The national debt[note 1] (or government debt) of the People's Republic of China is the total amount of money owed by the central government, local governments, government branches and state organizations of China. Standard & Poor's Global Ratings has stated Chinese local governments may have an additional CN¥ 40 trillion ($5.8 trillion) in off-balance sheet debt.[1] Debt owed by state-owned industrial firms is another 74% of GDP according to the International Monetary Fund.[2] The three government-owned banks (China Development Bank, Agricultural Development Bank of China and Exim Bank of China) owe a further 29% of GDP.[3] China's debt level increased during the 2010s,[4][5][6] continuing as an economic issue into the 2020s.[7][8]
The International Monetary Fund, the Federal Reserve Bank of St. Louis[9] and other sources, such as the Article IV Consultation Reports,[10][note 2] state that, at the end of 2014, the "general government gross debt"-to-GDP ratio for China was 41.54 percent.[11] With China's 2014 GDP being US$ 10,356.508 billion,[11][12] this makes the government debt of China approximately US$ 4.3 trillion.

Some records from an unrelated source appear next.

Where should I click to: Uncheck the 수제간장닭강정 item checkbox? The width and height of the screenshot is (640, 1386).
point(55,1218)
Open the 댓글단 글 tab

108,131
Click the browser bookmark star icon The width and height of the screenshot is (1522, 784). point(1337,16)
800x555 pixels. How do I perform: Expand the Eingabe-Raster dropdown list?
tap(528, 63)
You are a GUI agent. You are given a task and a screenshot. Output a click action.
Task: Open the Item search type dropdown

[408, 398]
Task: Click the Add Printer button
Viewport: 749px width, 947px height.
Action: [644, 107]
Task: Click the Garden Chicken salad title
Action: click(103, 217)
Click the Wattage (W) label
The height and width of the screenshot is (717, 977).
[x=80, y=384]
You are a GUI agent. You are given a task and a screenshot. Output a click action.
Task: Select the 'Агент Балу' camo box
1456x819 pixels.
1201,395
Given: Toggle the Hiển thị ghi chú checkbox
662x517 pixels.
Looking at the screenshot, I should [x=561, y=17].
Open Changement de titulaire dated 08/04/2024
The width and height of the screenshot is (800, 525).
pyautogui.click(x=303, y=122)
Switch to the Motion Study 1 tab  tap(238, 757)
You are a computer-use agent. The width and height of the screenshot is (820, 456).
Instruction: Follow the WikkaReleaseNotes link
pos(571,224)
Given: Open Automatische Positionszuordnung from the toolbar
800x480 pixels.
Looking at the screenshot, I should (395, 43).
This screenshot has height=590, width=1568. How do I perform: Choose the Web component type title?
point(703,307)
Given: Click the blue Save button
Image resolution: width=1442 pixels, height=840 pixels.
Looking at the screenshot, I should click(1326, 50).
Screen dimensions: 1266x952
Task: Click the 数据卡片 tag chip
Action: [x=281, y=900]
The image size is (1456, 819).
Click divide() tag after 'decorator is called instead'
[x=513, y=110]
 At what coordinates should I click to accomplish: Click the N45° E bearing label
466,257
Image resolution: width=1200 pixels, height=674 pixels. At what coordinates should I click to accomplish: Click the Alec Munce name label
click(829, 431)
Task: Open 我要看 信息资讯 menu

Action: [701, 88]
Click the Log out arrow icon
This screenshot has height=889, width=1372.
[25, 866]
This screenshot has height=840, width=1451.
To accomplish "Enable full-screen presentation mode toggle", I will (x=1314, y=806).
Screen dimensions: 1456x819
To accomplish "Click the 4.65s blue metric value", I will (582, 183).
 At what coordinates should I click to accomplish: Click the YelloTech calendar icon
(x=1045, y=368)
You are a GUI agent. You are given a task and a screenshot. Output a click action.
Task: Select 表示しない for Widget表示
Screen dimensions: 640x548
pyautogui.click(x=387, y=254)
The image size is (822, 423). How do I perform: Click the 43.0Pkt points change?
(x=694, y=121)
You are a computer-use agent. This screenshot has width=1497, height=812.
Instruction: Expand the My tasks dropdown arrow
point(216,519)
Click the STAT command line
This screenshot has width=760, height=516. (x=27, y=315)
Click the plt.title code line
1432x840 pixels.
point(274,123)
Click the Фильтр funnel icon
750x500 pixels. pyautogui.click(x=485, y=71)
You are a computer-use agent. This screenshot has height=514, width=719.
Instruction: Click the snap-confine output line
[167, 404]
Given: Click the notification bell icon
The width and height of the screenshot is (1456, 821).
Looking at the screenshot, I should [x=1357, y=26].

The foreign debt of China, by June 2015, stood at around US$ 1.68 trillion, according to data from the country's State Administration of Foreign Exchange as quoted by the State Council.[13] The figure excludes the Special Administrative Regions of Hong Kong and Macau.[13] Chinese foreign debt denominated in the U.S. dollar was 80 percent of the total, euros 6 percent, and Japanese yen 4 percent.[13]
In 2023, aggregate local government debt had risen to 92 trillion yuan ($12.58 trillion) and the central government of People's Republic of China ordered its banks to roll over debts in a debt-restructuring.[14] China’s gross external debt in 2023 was $2.38 trillion.[15]
By the mid-2010s, many analysts had expressed concern over the overall "size" of the Chinese government debt.[16][17][18] [19] An IMF working paper, published in 2015, states that "financial sector reforms in China are progressing at an uneven pace", adding that "progress in removing implicit state guarantees has been slower."[20] This, according to the IMF paper, means that "with implicit state guarantees still in place, banks have little incentives to seek better projects and correctly price risk."[20]
A 2015 International Monetary Fund report concluded that China's public debt is relatively low "and on a stable path in all standard stress tests except for the scenario with contingent liability shocks," such as "a large-scale bank recapitalization or financial system bailout to deal, for example, with a potential rise in NPLs from deleveraging."[21]
"Shadow banking" has risen in China, posing risks to the financial system.[22][23]
Chinese authorities have dismissed analysts' worries, insisting that "the country still has room to increase government debt."[24] Finance Minister Lou Jiwei stated that China's "fiscal income is in a severe situation," yet the government "need[s] to expand the fiscal deficit, but it is hard to say how much room is appropriate."[24]
Former Federal Reserve System Chairman Ben Bernanke, earlier in 2016, commented that "the...debt pile facing China [is] an 'internal' problem, given the majority of the borrowings was issued in local currency."[25] Many economists have expressed the same views, dismissing worries over the size of Chinese government debt, either in absolute terms or in proportion to the nation's GDP, as "nonsensical".[26] Amidst the China-U.S. trade war,[27] economists underline persistent that issues in China's economic structure may further curtail growth,[28][8] and have led to new benchmarks of high debt-to GDP ratios in 2020 and in 2022.[7]
By 2015, local government entities owed a total of about 18 trillion yuan (about one-third of China's economy), mostly to state-owned banks who had made loans to the local governments "to fund risky land and property deals."[29] The Chinese central government authorized provinces to issue at least 2.6 trillion yuan ($419 billion) in bonds in 2015 in order to stabilize the financial system.[29] However, demand for provincial bonds from the private market was weak due to inadequate yields, and in May 2015, the central government directed state-owned lenders to buy the local bonds, creating a debt swap akin to a bailout.[29]
In 2022, China's 31 provincial governments had a stockpile of outstanding bonds that's close to the Ministry of Finance's risk threshold of 120% of income and face a maturity wall over the next five years as bonds worth almost 15 trillion yuan ($2.1 trillion) - more than 40% of their outstanding debt - fall due.[30]
By 2023, national debt owed by local governments totaled 92 trillion yuan or 76% of People's Republic of China's reported economic output in 2022.[14]